Correct Answer: b) Administer curtailed dose (2gm IV and 4 gm IM) of Inj. Magsulf directly at admission. This situation does not happen in western countries. That is the reason you wont find any article to this effect in the international literature. I had publication to this effect in the international literature. Most have answered correctly what I practice i.e. to give curtailed dose to reduce the additive effect of Diazepam or Phenargan.


4. Acute Renal Failure in Pregnancy


What is the most common cause of acute renal failure in pregnancy ?


a) Drug abuse.

b) SLE.

c) Pre-eclampsia and eclampsia.

d) Sickle cell disease.

e) Placenta previa.

Correct Answer: c) Pre-eclampsia and eclampsia. The prerenal causes are more common in the earlier stage of pregnancy due to hyperemesis gravidarum or acute tubular necrosis in the context of septic abortion. Most important causes of kidney injury in late pregnancy are preeclampsia and the associated disorders eclampsia and HELLP syndrome. Acute fatty liver of pregnancy, hemolytic uremic syndrome (HUS) and sepsis are other common causes in late pregnancy.


5. In Eclampsia : Which is true?


a) Caesarean section must be carried out in all cases

b) Hypotensive drugs should not be used

c) Urinary output is increased

d) Antidiuretic drugs are essential in all cases

e) Ergometrine should be avoided in the third stage of labor

Correct Answer: e) Ergometrine should be avoided in the third stage of labor. Ergometrine may enhance the blood pressure raising effect of vasoconstrictors. It stimulates contractions of uterine and vascular smooth muscle. Like other ergot alkaloids, ergometrine produces arterial vasoconstriction by stimulation of alpha-adrenergic and serotonin receptors and inhibition of endothelial-derived relaxation factor release.

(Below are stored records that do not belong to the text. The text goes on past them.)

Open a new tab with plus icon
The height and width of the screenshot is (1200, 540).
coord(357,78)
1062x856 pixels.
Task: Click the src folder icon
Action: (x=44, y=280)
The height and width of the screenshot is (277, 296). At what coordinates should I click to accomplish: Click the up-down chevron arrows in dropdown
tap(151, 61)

It is contraindicated in eclampsia, preeclampsia or a history of hypertension and in patients with peripheral vascular disease or heart disease.


6. Magnessium Sulfate


Likely contributory mechanism of the anticonvulsant action of Mg sulphate includes all the following EXCEPT:


a) Neuronal Ca-channel blockade.

b) Peripheral neuromuscular blockade.

c) Reversal of cerebral arterial vasoconstriction.

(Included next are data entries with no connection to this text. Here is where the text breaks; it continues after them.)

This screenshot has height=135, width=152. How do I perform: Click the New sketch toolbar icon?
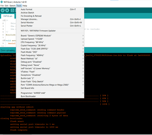pyautogui.click(x=12, y=10)

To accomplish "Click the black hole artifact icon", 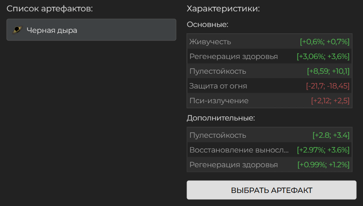I will pyautogui.click(x=17, y=30).
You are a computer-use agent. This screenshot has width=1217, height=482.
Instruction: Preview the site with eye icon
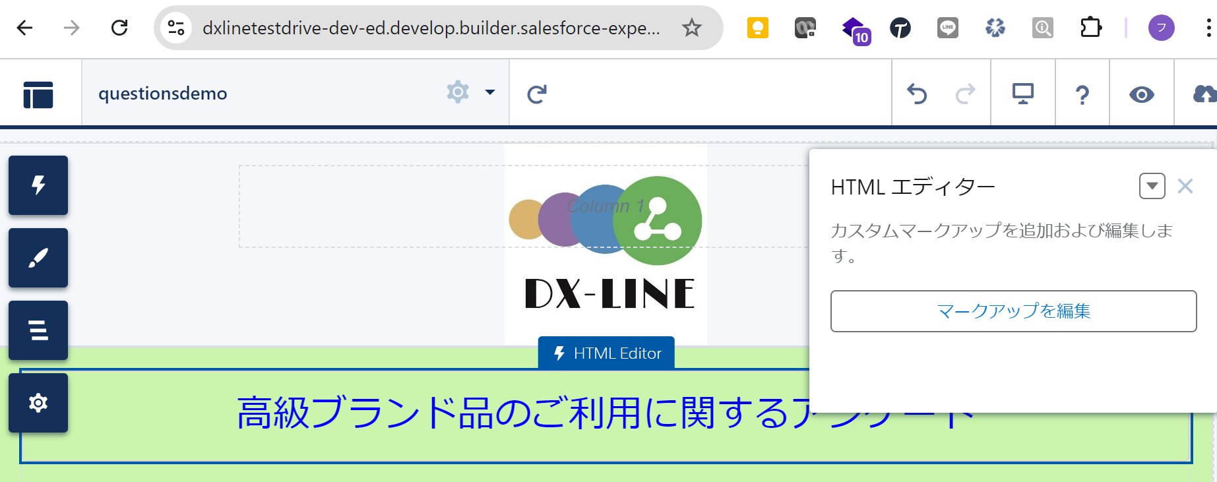pyautogui.click(x=1141, y=94)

d) Inhibition of platelet aggregation.

e) Release of endothelial prostacyclin.

Correct Answer: None. MgSO4 has been shown to be an effective treatment option for the prevention of eclampsia. Its mechanism of action is likely multi-factorial, encompassing both vascular and neurological mechanisms. Being a calcium antagonist, its effect on vascular smooth muscle to promote relaxation and vasodilation may have a role in lowering total peripheral vascular resistance. In addition, MgSO4 may have an effect on the cerebral endothelium to limit vasogenic edema by decreasing stress fiber contraction and paracellular permeability via calcium-dependent second messenger systems such as MLC kinase. It may act as an anticonvulsant via neuronal calcium-channel blockade and antagonism of the glutamate N-methyl-D-aspartate (NMDA) receptor providing anticonvulsant activity by increasing the seizure threshold. It causes release of endothelial prostacyclin thereby inhibiting platelet aggregation. Magnesium sulfate reduces striated muscle contractions and blocks peripheral neuromuscular transmission by reducing acetylcholine release at the myoneural junction.


7. Magnessium Sulfate Toxicity


Early clinical evidence of magnessium sulfate toxicity would show:


a) Flushing

b) Diplopia

c) Decreased oxygen saturation

d) Loss of deep tendon reflexes

e) Decreased respiratory rate

Correct Answer: d) Loss of deep tendon reflexes. The first warning of impending toxicity in the mother is loss of the patellar reflex at plasma concentrations between 3.5 and 5 mmol/L. Respiratory paralysis occurs at 5 to 6.5 mmol/L. Cardiac conduction is altered at greater than 7.5 mmol/L, and cardiac arrest can be expected when concentrations of magnesium exceed 12.5 mmol/L.